Snapdragon X2 Plus diposisikan sebagai penerus Snapdragon X Plus generasi sebelumnya. Prosesor ini menggunakan CPU Oryon generasi ketiga dan diproduksi dengan fabrikasi 3nm. Qualcomm menawarkannya dalam dua varian, yakni versi 10-core dan 6-core, untuk menyasar segmen laptop yang lebih luas.
Varian 10-core memiliki total cache sebesar 34MB dengan kecepatan maksimum hingga 4GHz dalam mode multi-thread. Sementara versi 6-core dibekali cache 22MB, dengan frekuensi maksimum yang sama, yaitu 4GHz, demikian dikutip detikINET dari GSM Arena, Rabu (7/1/2026).
SCROLL TO CONTINUE WITH CONTENT
Meski jumlah inti berbeda, keduanya sama-sama mengandalkan GPU X2-45, dengan perbedaan kecepatan clock.
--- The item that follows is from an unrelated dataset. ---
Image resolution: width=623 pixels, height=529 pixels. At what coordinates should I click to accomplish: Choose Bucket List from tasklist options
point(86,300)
Pada model 10-core, GPU dapat berjalan hingga 1,7GHz, sedangkan versi 6-core dibatasi di 900MHz.
Di sektor AI, Snapdragon X2 Plus dibekali NPU 80 TOPS, yang diklaim Qualcomm sebagai yang tercepat di kelas laptop saat ini. NPU ini dirancang untuk mendukung berbagai fitur kecerdasan buatan secara lokal, sejalan dengan tren PC AI yang semakin menguat di ekosistem Windows.
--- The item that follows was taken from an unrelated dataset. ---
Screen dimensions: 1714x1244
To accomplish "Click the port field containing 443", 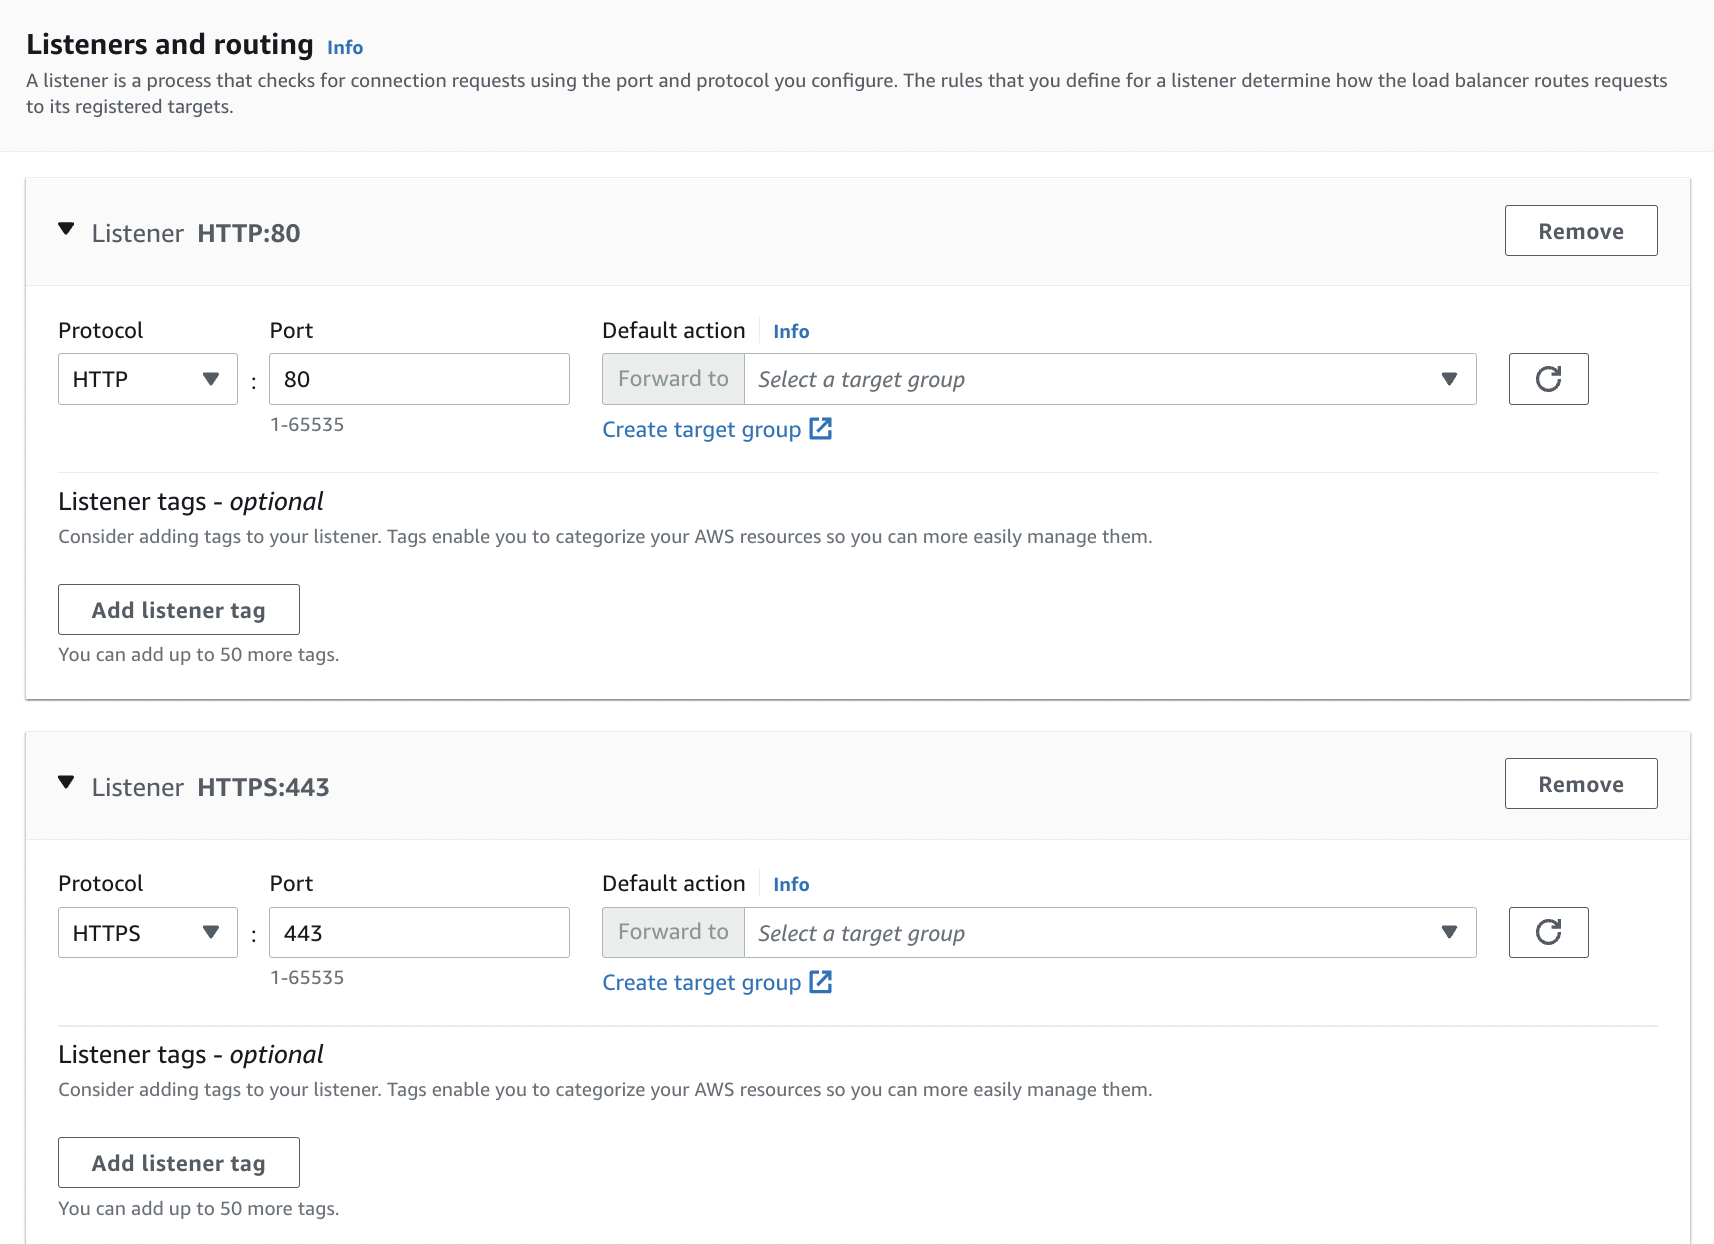I will pos(419,932).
Qualcomm juga menjanjikan efisiensi daya yang signifikan. Snapdragon X2 Plus diklaim mampu menghadirkan performa single-core hingga 35% lebih cepat dibanding Snapdragon X Plus, sekaligus menghemat konsumsi daya hingga 43%. Perusahaan ini juga menegaskan performa tidak akan turun saat laptop digunakan dalam mode baterai, serta menawarkan potensi daya tahan baterai hingga beberapa hari, tergantung kapasitas baterai yang dipasang oleh masing-masing produsen.
Dari sisi konektivitas, Snapdragon X2 Plus sudah mendukung Wi-Fi 7, Bluetooth 5.4, serta opsi 5G. Chip ini juga mendukung RAM LPDDR5X dengan kapasitas hingga 128GB, menjadikannya cukup fleksibel untuk berbagai kebutuhan, mulai dari produktivitas hingga komputasi berbasis AI.
Qualcomm menyebut laptop pertama yang menggunakan Snapdragon X2 Plus dijadwalkan meluncur ke pasar pada akhir Juni. Kehadiran chip ini diharapkan dapat menekan harga laptop Windows on Arm, sekaligus memperluas adopsi platform tersebut di pasar global.